Thursday 13 October 2016

Using LIMIT with BULK COLLECT


Using LIMIT with BULK COLLECT
Oracle provides a LIMIT clause for BULK COLLECT that allows you to limit the number of rows fetched from the database. The syntax is:
FETCH cursor BULK COLLECT INTO ... [LIMIT rows];
where rows can be any literal, variable, or expression that evaluates to an integer (otherwise, the database will raise a VALUE_ERROR exception).
LIMIT is very useful with BULK COLLECT, 
because it helps you manage how much memory your program will used to process data. 

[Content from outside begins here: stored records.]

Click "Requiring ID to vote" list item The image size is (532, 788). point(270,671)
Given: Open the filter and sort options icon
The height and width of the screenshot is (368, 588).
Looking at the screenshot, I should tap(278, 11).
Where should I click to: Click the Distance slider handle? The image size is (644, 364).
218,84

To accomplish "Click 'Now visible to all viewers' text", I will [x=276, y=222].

Suppose, for example, that you need to query and process 10,000 rows of data. 
You could use BULK COLLECT to retrieve all those rows and populate a rather large collection. However, this approach will consume lots of memory in the PGA for that session. If this code is run by many separate Oracle schemas, your application performance may degrade because of PGA swapping.

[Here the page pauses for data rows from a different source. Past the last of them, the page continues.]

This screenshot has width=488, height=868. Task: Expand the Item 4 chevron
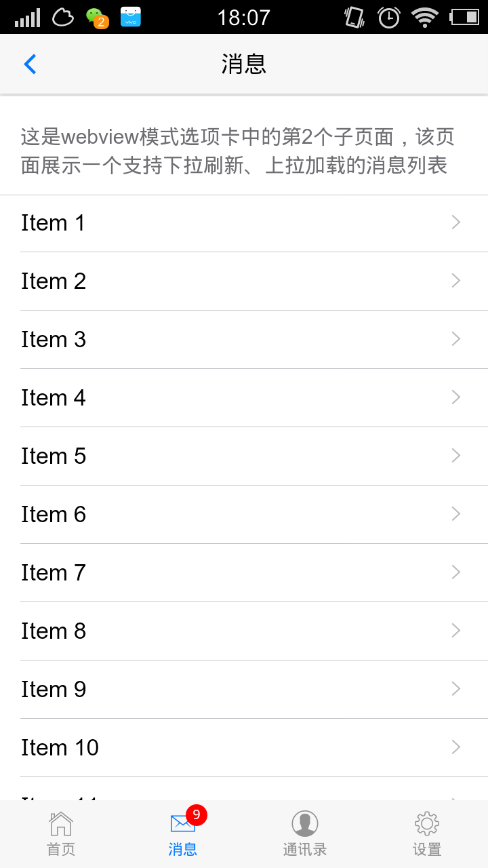(x=456, y=397)
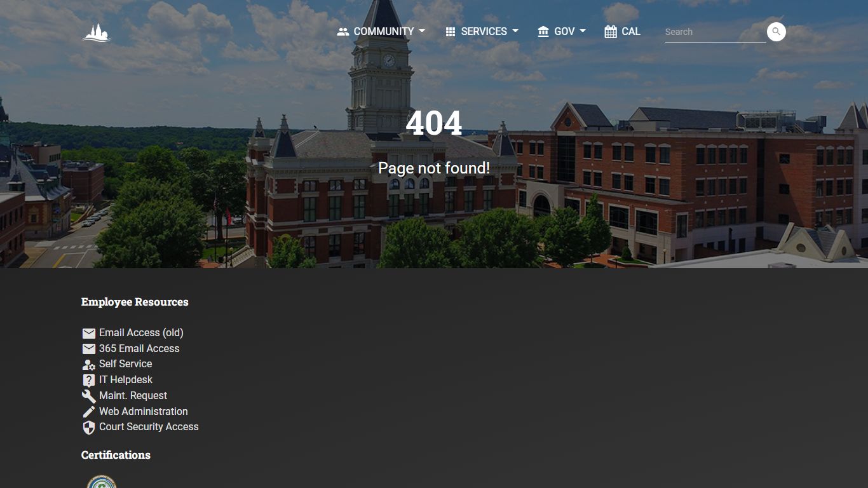Click the calendar icon next to CAL
This screenshot has height=488, width=868.
(x=611, y=32)
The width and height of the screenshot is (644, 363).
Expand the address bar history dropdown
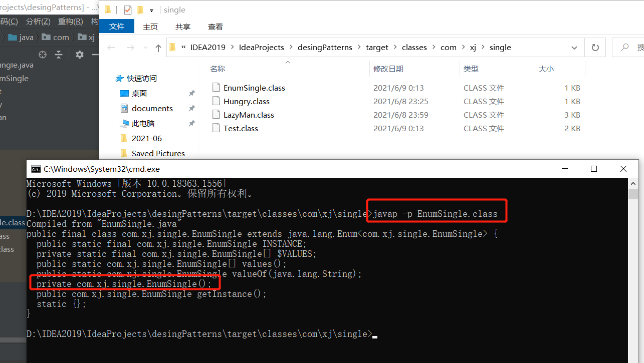click(574, 48)
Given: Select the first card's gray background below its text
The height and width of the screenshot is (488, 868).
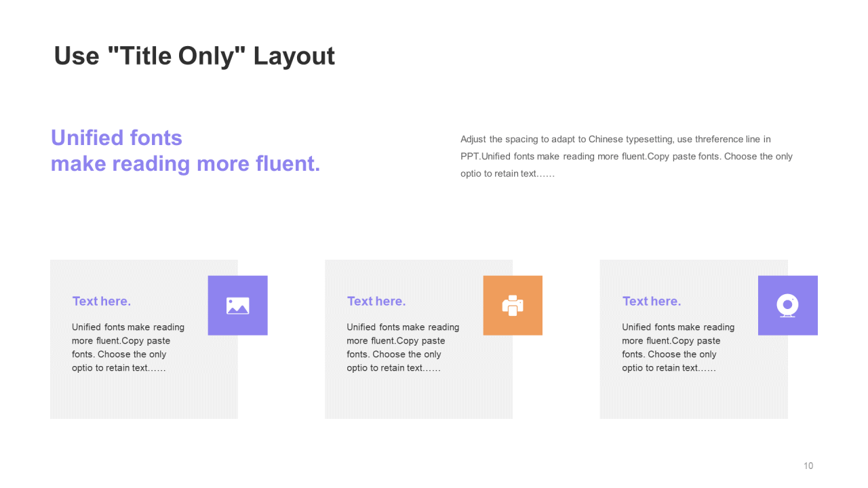Looking at the screenshot, I should 144,397.
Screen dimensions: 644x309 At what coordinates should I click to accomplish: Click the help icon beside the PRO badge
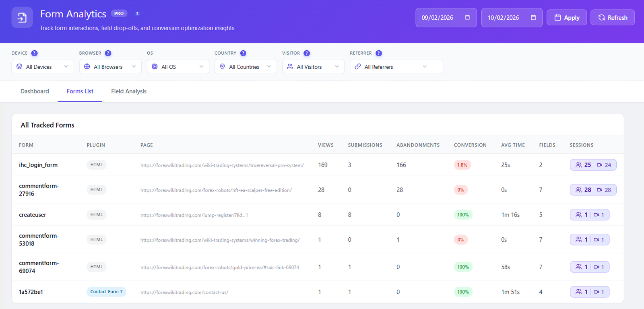coord(137,14)
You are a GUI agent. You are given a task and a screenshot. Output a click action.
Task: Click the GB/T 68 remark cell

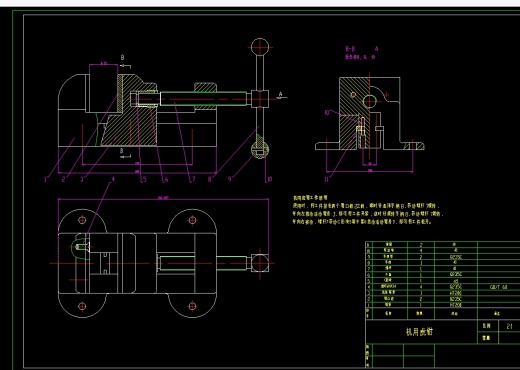pyautogui.click(x=499, y=287)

The following block of code uses the LIMIT clause in a FETCH that is inside a simple loop.
DECLARE
l_limit PLS_INTEGER := 100;
CURSOR allrows_cur IS SELECT * FROM employees;
TYPE employees_aat IS TABLE OF allrows_cur%ROWTYPE
INDEX BY BINARY_INTEGER;
l_employees employees_aat;
BEGIN
OPEN allrows_cur;
LOOP
FETCH allrows_cur BULK COLLECT INTO l_employees LIMIT l_limit;

/* Process the data by scanning through the collection. */ FOR l_row IN 1 .. l_employees.COUNT
LOOP
upgrade_employee_status (l_employees(l_row).employee_id);
END LOOP;
EXIT WHEN allrows_cur%NOTFOUND;
END LOOP;

CLOSE allrows_cur;
END;
Notice that I terminate the loop by checking the value of allrows_cur%NOTFOUND at the bottom of the loop. When querying data one row at a time, we usually put this code immediately after the FETCH statement. You should not do that when using BULK COLLECT, because when the fetch retrieves the last set of rows, the cursor will be exhausted (and %NOTFOUND will return TRUE) but you will still have some elements in the collection to process.

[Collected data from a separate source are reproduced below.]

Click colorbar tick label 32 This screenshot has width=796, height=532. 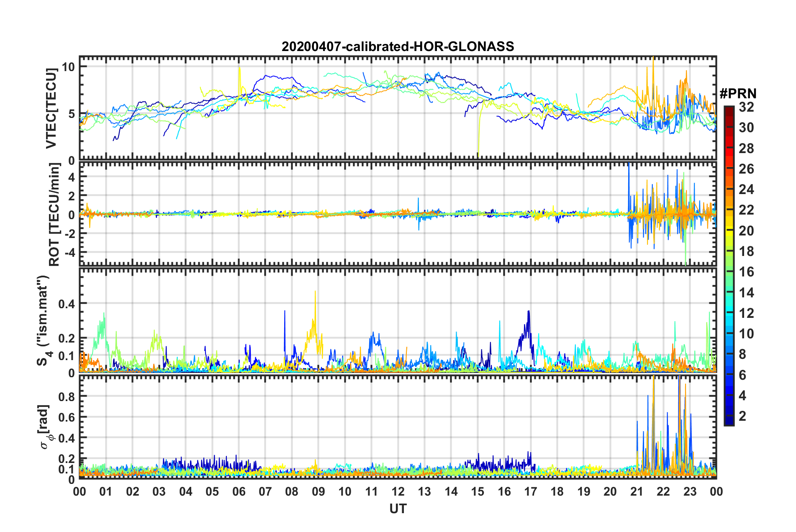coord(746,107)
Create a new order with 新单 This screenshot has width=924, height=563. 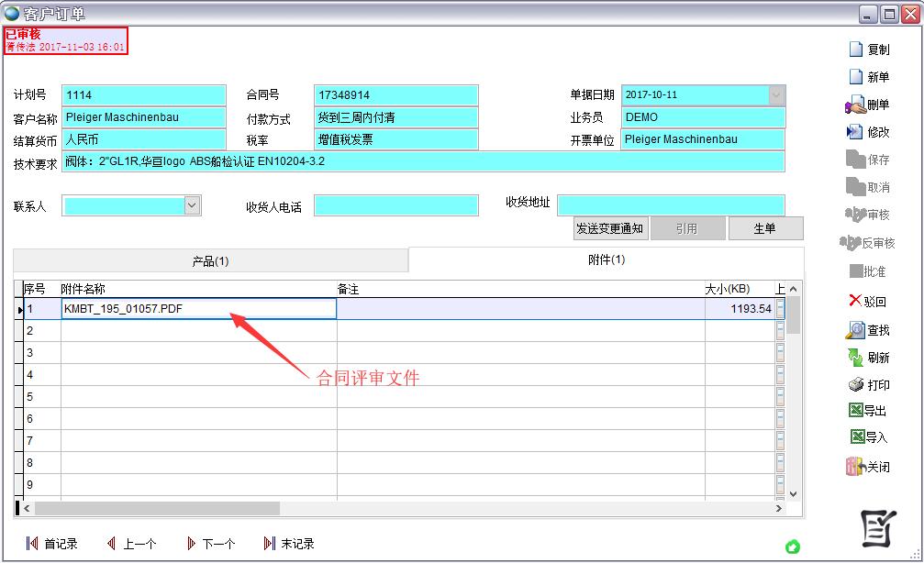pos(856,77)
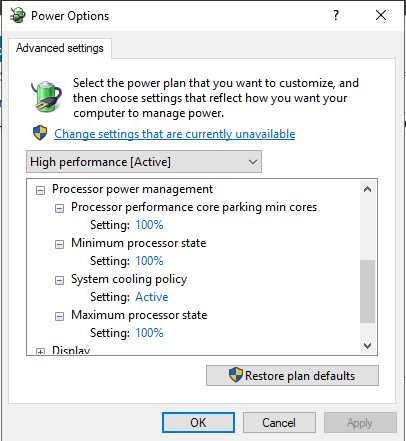
Task: Click the Active value for System cooling policy
Action: pyautogui.click(x=152, y=297)
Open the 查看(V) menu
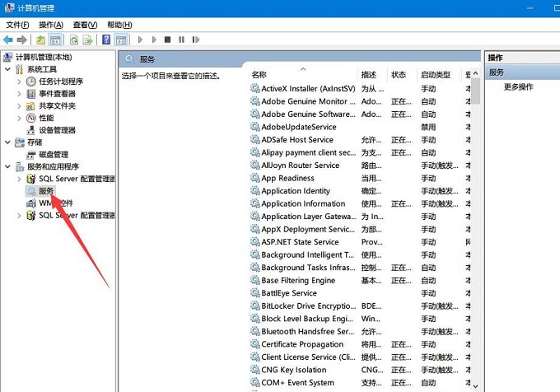The height and width of the screenshot is (392, 560). (85, 25)
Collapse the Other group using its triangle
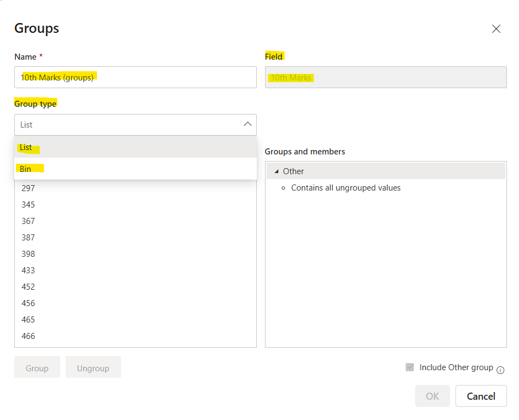519x420 pixels. [277, 171]
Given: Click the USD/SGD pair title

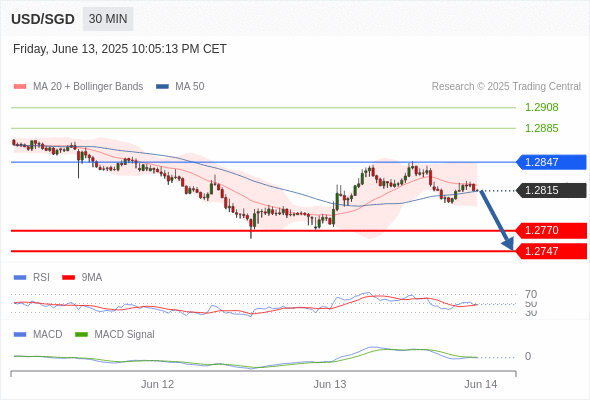Looking at the screenshot, I should click(43, 19).
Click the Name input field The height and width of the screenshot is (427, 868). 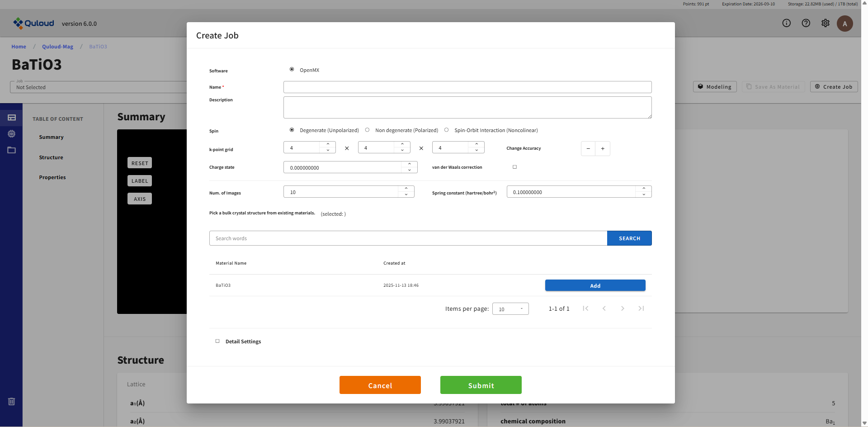pyautogui.click(x=467, y=87)
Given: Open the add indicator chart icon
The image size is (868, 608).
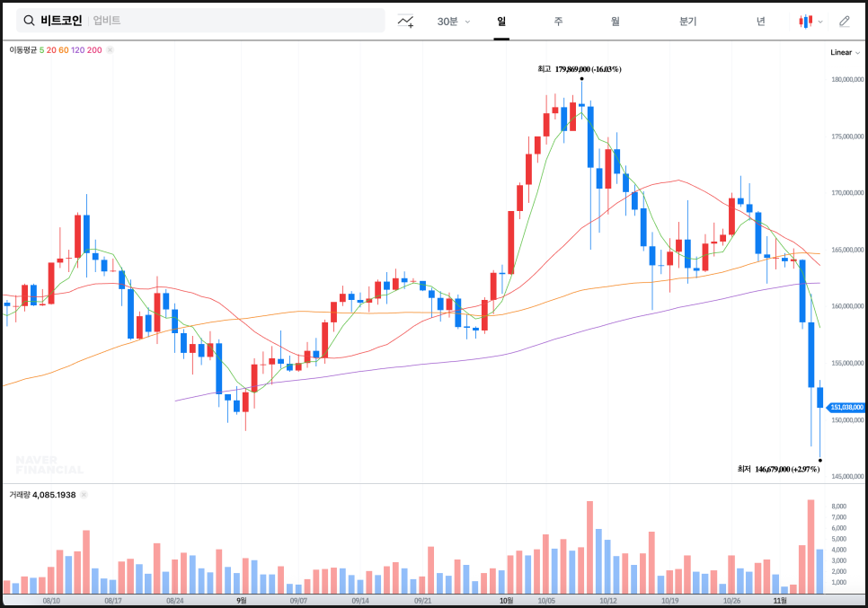Looking at the screenshot, I should pyautogui.click(x=406, y=21).
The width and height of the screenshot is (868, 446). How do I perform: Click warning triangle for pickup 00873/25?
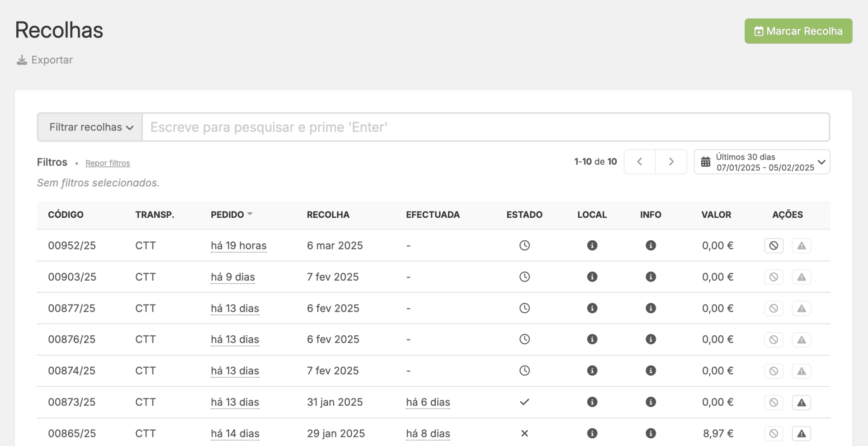tap(801, 403)
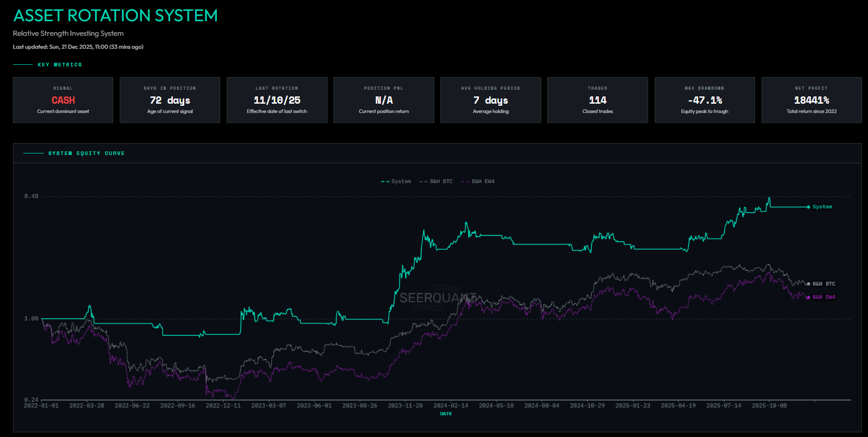The image size is (868, 437).
Task: Click the B&H BTC line endpoint marker
Action: (x=808, y=284)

So either check the %NOTFOUND attribute at the bottom of your loop, or check the contents of the collection immediately after the fetch:
LOOP
FETCH allrows_cur BULK COLLECT INTO l_employees LIMIT l_limit;
EXIT WHEN l_employees.COUNT = 0;
The disadvantage of this second approach is that you will perform an extra fetch that returns no rows, compared to checking %NOTFOUND at the bottom of the loop body. The performance impact of this extra fetch should, however, be minimal.